[INFORMATION Boundary: Start]
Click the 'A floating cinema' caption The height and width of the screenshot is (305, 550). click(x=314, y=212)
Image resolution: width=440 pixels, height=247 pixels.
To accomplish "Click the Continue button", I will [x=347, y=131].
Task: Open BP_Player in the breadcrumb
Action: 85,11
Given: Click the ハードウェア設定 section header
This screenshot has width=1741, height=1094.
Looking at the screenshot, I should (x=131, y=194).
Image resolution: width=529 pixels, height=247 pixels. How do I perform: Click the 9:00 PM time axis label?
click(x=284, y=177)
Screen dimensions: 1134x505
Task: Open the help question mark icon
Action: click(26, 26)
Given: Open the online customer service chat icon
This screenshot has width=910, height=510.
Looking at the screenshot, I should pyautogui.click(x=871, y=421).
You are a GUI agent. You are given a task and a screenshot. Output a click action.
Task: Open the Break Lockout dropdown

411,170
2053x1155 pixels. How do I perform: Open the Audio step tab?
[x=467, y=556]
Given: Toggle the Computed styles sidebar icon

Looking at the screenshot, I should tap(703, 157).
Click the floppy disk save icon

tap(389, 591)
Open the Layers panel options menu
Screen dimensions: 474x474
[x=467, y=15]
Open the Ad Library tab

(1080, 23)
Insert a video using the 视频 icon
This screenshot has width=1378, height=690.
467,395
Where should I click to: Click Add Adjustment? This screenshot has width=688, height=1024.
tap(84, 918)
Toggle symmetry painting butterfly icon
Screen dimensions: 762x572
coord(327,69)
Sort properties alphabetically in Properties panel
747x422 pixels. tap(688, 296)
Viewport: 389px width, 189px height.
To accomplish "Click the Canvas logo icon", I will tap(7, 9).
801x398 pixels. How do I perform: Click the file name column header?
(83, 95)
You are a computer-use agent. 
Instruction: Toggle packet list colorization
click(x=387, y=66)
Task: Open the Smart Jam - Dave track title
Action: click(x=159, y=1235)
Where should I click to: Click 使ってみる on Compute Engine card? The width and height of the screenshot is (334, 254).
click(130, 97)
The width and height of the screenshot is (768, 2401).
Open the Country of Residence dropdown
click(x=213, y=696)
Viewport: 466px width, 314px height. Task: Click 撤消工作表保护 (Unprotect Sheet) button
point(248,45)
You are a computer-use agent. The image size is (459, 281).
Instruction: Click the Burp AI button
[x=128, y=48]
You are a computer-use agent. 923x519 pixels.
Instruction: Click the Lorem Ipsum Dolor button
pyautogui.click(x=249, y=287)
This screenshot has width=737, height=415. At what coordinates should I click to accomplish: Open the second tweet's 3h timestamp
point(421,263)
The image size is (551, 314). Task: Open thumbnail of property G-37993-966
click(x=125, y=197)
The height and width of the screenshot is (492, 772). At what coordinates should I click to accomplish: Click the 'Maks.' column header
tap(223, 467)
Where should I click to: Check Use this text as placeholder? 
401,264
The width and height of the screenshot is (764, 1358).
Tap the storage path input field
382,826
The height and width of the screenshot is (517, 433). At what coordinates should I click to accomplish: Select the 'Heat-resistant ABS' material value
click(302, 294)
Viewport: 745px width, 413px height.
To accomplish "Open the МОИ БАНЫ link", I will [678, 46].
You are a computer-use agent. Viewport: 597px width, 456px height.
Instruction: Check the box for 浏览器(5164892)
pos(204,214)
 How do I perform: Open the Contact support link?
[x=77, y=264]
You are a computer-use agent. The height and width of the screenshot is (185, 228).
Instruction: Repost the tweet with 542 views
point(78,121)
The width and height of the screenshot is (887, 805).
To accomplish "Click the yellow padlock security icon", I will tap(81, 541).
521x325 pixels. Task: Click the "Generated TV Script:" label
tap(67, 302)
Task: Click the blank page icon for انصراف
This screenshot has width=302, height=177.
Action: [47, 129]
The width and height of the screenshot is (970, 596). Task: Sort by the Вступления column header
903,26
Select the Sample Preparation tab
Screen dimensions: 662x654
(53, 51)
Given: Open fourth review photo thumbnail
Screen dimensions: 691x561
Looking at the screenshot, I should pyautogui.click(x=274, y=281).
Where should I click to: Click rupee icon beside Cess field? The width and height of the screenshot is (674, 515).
[INFORMATION Boundary: End]
* [REQUIRED WORK]
Taking care to miss no line, set down the whole listing above exactly.

* [ANSWER SPACE]
Click the 'A floating cinema' caption The height and width of the screenshot is (305, 550). click(x=314, y=212)
Image resolution: width=440 pixels, height=247 pixels.
To accomplish "Click the Continue button", I will [x=347, y=131].
Task: Open BP_Player in the breadcrumb
Action: 85,11
Given: Click the ハードウェア設定 section header
This screenshot has width=1741, height=1094.
Looking at the screenshot, I should (x=131, y=194).
Image resolution: width=529 pixels, height=247 pixels. How do I perform: Click the 9:00 PM time axis label?
click(x=284, y=177)
Screen dimensions: 1134x505
Task: Open the help question mark icon
Action: click(26, 26)
Given: Open the online customer service chat icon
This screenshot has width=910, height=510.
Looking at the screenshot, I should pyautogui.click(x=871, y=421).
You are a GUI agent. You are given a task and a screenshot. Output a click action.
Task: Open the Break Lockout dropdown

411,170
2053x1155 pixels. How do I perform: Open the Audio step tab?
[x=467, y=556]
Given: Toggle the Computed styles sidebar icon

Looking at the screenshot, I should tap(703, 157).
Click the floppy disk save icon

tap(389, 591)
Open the Layers panel options menu
Screen dimensions: 474x474
[x=467, y=15]
Open the Ad Library tab

(1080, 23)
Insert a video using the 视频 icon
This screenshot has width=1378, height=690.
467,395
Where should I click to: Click Add Adjustment? This screenshot has width=688, height=1024.
tap(84, 918)
Toggle symmetry painting butterfly icon
Screen dimensions: 762x572
coord(327,69)
Sort properties alphabetically in Properties panel
747x422 pixels. tap(688, 296)
Viewport: 389px width, 189px height.
To accomplish "Click the Canvas logo icon", I will tap(7, 9).
801x398 pixels. How do I perform: Click the file name column header?
(83, 95)
You are a computer-use agent. 
Instruction: Toggle packet list colorization
click(x=387, y=66)
Task: Open the Smart Jam - Dave track title
Action: click(x=159, y=1235)
Where should I click to: Click 使ってみる on Compute Engine card? The width and height of the screenshot is (334, 254).
click(130, 97)
The width and height of the screenshot is (768, 2401).
Open the Country of Residence dropdown
click(x=213, y=696)
Viewport: 466px width, 314px height. Task: Click 撤消工作表保护 (Unprotect Sheet) button
point(248,45)
You are a computer-use agent. The image size is (459, 281).
Instruction: Click the Burp AI button
[x=128, y=48]
You are a computer-use agent. 923x519 pixels.
Instruction: Click the Lorem Ipsum Dolor button
pyautogui.click(x=249, y=287)
This screenshot has width=737, height=415. At what coordinates should I click to accomplish: Open the second tweet's 3h timestamp
point(421,263)
The image size is (551, 314). Task: Open thumbnail of property G-37993-966
click(x=125, y=197)
The height and width of the screenshot is (492, 772). At what coordinates should I click to accomplish: Click the 'Maks.' column header
tap(223, 467)
Where should I click to: Check Use this text as placeholder? 
401,264
The width and height of the screenshot is (764, 1358).
Tap the storage path input field
382,826
The height and width of the screenshot is (517, 433). At what coordinates should I click to accomplish: Select the 'Heat-resistant ABS' material value
click(302, 294)
Viewport: 745px width, 413px height.
To accomplish "Open the МОИ БАНЫ link", I will [678, 46].
You are a computer-use agent. Viewport: 597px width, 456px height.
Instruction: Check the box for 浏览器(5164892)
pos(204,214)
 How do I perform: Open the Contact support link?
[x=77, y=264]
You are a computer-use agent. The height and width of the screenshot is (185, 228).
Instruction: Repost the tweet with 542 views
point(78,121)
The width and height of the screenshot is (887, 805).
To accomplish "Click the yellow padlock security icon", I will tap(81, 541).
521x325 pixels. Task: Click the "Generated TV Script:" label
tap(67, 302)
Task: Click the blank page icon for انصراف
This screenshot has width=302, height=177.
Action: [47, 129]
The width and height of the screenshot is (970, 596). Task: Sort by the Вступления column header
903,26
Select the Sample Preparation tab
Screen dimensions: 662x654
(53, 51)
Given: Open fourth review photo thumbnail
Screen dimensions: 691x561
Looking at the screenshot, I should pyautogui.click(x=274, y=281).
Where should I click to: Click rupee icon beside Cess field? The width and height of the screenshot is (674, 515).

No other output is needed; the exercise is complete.